Let \cost$(\cdot)$ be a function that models an upper bound on the number of gates that can be visited in the run of \sampmon.  We define \cost$(\cdot)$ recursively as follows.

\begin{equation}
	\cost(\circuit) =
		\begin{cases}
			1 + \cost(\circuit_\linput) + \cost(\circuit_\rinput) & \textbf{if } \text{\circuit.\type = }\circmult\\
			1 + \max\left(\cost(\circuit_\linput), \cost(\circuit_\rinput)\right) & \textbf{if } \text{\circuit.\type = \circplus}\\
			1 & \textbf{otherwise}
		\end{cases}\label{eq:cost-sampmon}
\end{equation}

First note that the number of gates visited in \sampmon is $\leq\cost(\circuit)$.  To show that \cref{eq:cost-sampmon} upper bounds the number of nodes visited by \sampmon, note that when \sampmon visits a gate such that \circuit.\type $ =\circmult$, line~\ref{alg:sample-times-for-loop} visits each input of \circuit, as defined in (\ref{eq:cost-sampmon}).  For the case when \circuit.\type $= \circplus$, line~\ref{alg:sample-plus-bsamp} visits exactly one of the input gates, which may or may not be the subcircuit with the maximum number of gates traversed, which makes \cost$(\cdot)$ an upperbound.  Finally, it is trivial to see that when \circuit.\type $\in \{\var, \tnum\}$, i.e., a source gate, that only one gate is visited.
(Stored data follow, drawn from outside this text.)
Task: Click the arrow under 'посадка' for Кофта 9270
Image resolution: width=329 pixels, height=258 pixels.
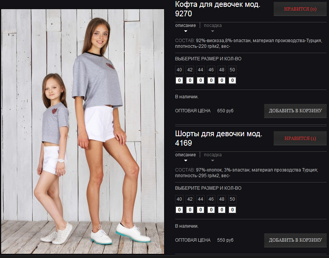Action: pyautogui.click(x=213, y=31)
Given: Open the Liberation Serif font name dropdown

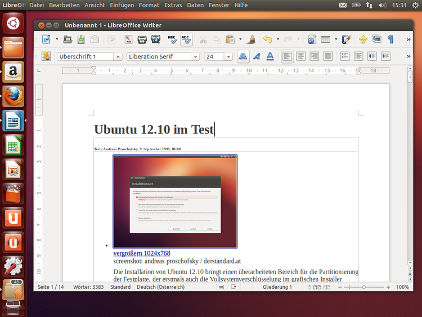Looking at the screenshot, I should click(195, 57).
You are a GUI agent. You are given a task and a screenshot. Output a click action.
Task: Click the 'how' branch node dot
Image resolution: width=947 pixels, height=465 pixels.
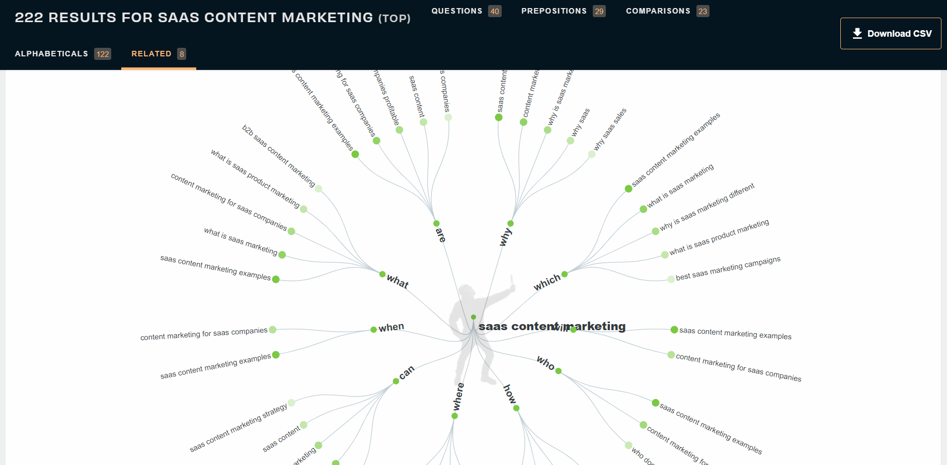pyautogui.click(x=516, y=408)
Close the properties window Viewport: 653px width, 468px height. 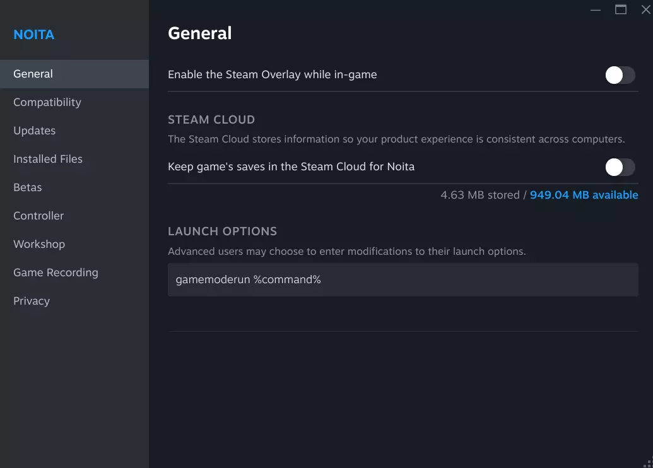click(x=645, y=9)
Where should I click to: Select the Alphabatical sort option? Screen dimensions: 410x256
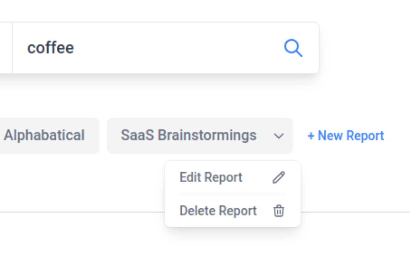point(45,135)
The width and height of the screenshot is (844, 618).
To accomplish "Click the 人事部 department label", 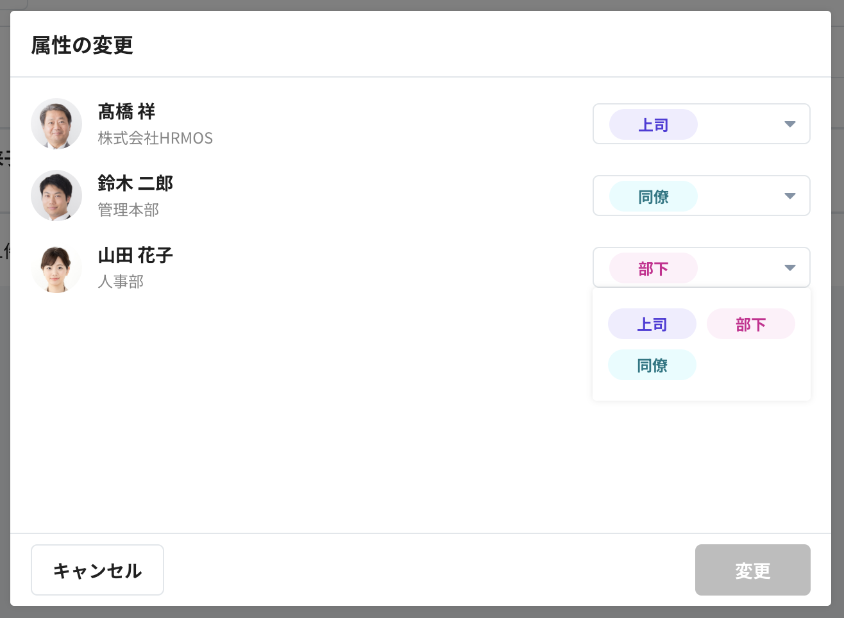I will [121, 281].
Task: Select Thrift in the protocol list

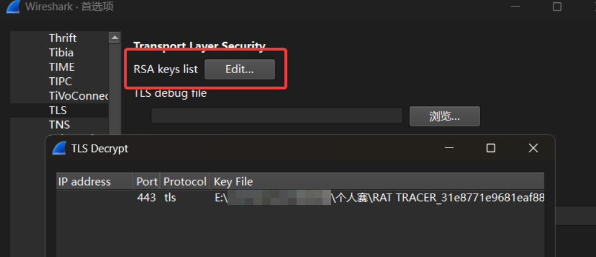Action: pos(63,38)
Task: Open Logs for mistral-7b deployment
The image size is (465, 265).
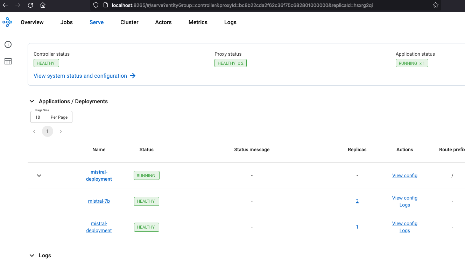Action: tap(404, 205)
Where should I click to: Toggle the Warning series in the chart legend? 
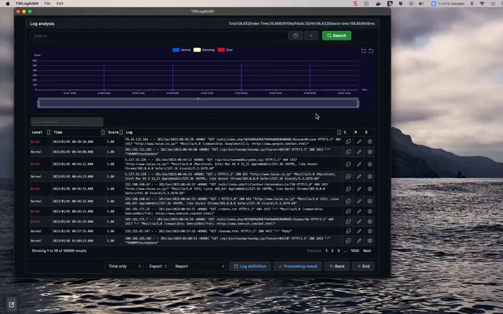tap(204, 50)
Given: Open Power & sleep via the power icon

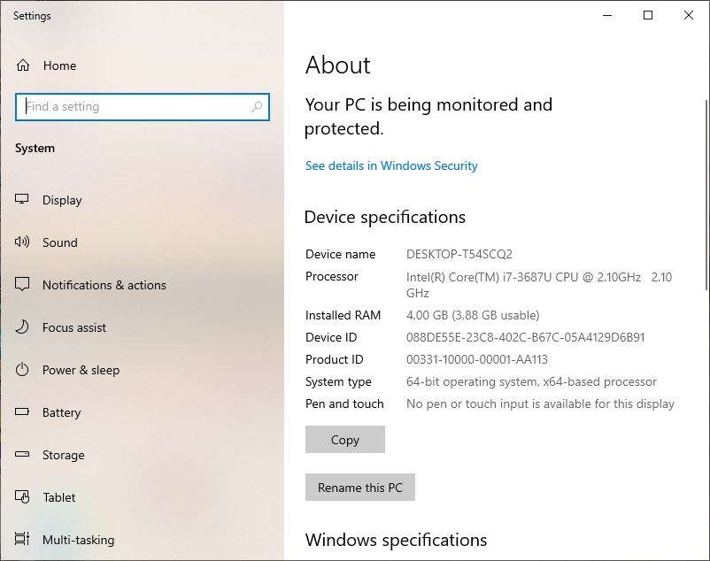Looking at the screenshot, I should pos(24,370).
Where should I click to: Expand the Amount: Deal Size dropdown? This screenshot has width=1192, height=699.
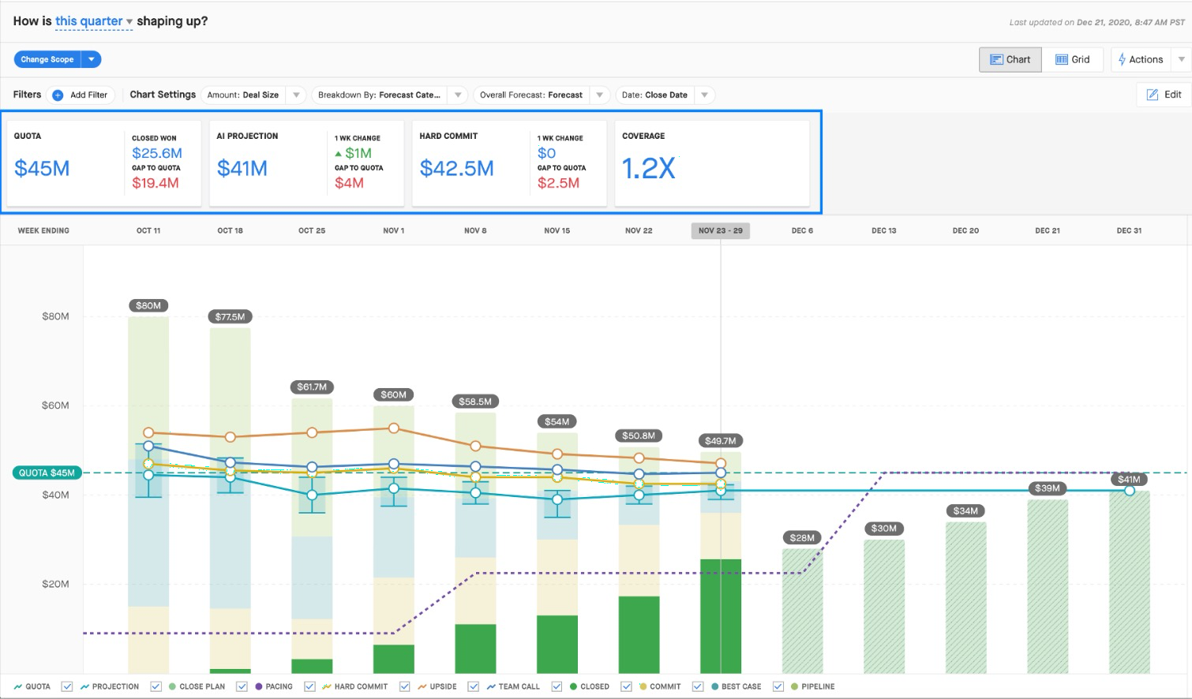tap(296, 95)
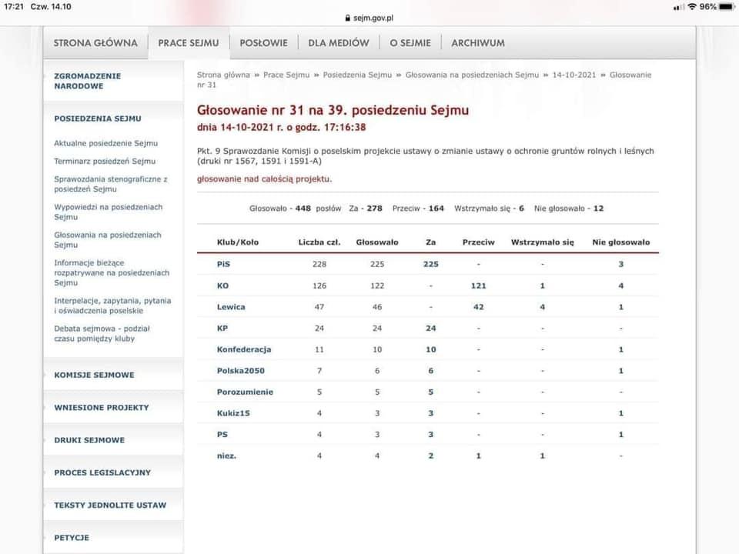
Task: Click PiS 'Za' vote count 225
Action: [x=430, y=264]
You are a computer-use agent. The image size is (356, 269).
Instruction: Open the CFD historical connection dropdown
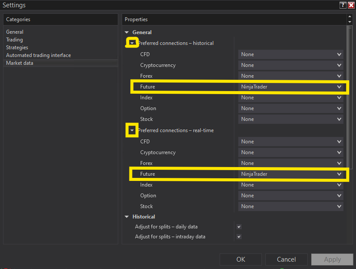pos(290,54)
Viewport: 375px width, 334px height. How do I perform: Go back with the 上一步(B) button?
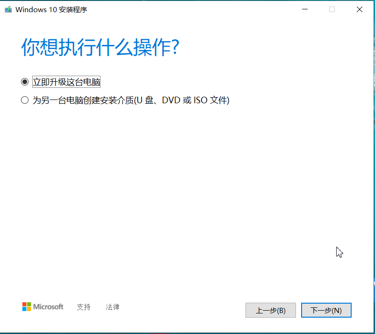[270, 310]
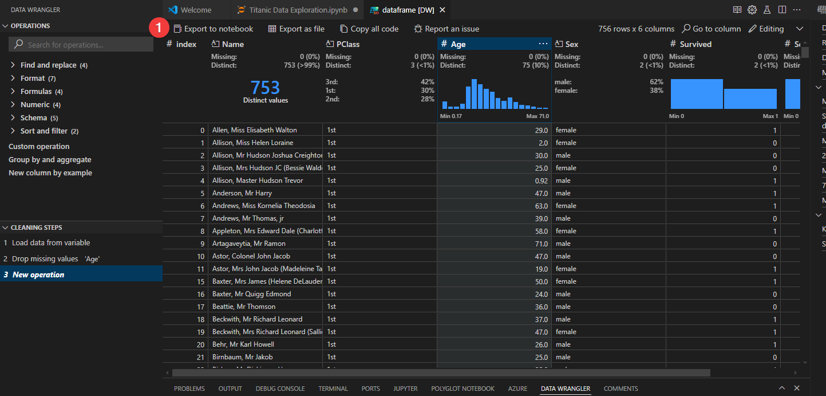Click the beaker lab icon in the title bar
Image resolution: width=826 pixels, height=396 pixels.
768,9
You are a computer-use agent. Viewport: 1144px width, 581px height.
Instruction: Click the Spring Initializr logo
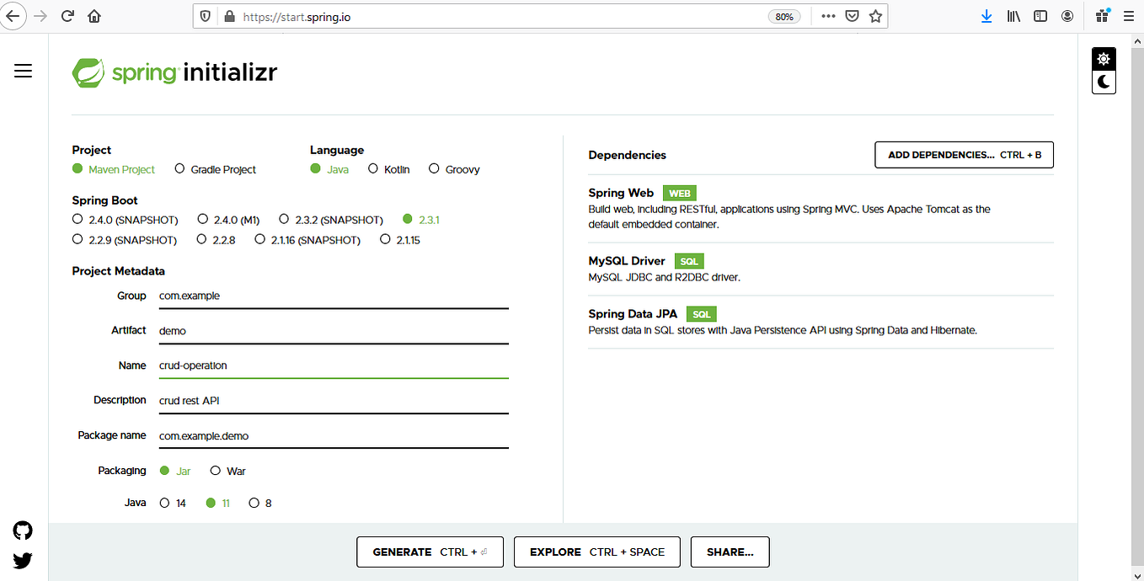coord(174,72)
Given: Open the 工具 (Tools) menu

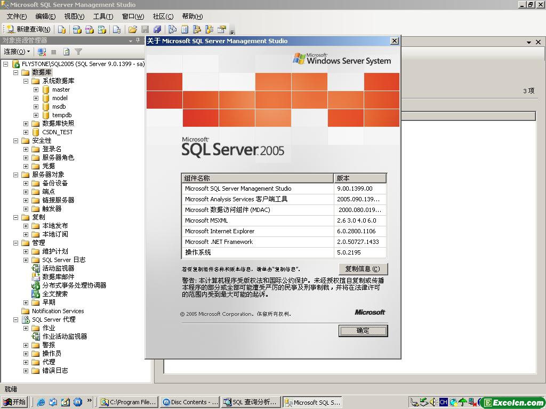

We prove the following inequality holds.
\begin{equation}
2\left(\degree(\circuit) + 1\right) \cdot \depth(\circuit) + 1 \geq \cost(\circuit)\label{eq:strict-upper-bound}
\end{equation}

Note that \cref{eq:strict-upper-bound} implies the claimed runtime.
\AH{If the claimed runtime is from the first paragraph, then I don't follow.}

We prove \cref{eq:strict-upper-bound} for the number of gates traversed in \sampmon using induction over $\depth(\circuit)$.  Recall how degree is defined in \cref{def:degree}.
\AH{In the following, by~\Cref{def:size-depth}, we would have that $\depth\inparen{\circuit} = 1$ \emph{technically}.}
For the base case $\degree(\circuit) \in \inset{0, 1}, \depth(\circuit) = 1$, $\cost(\circuit) = 1$, and it is trivial to see that the inequality $2\degree(\circuit) \cdot \depth(\circuit) + 1 \geq \cost(\circuit)$ holds.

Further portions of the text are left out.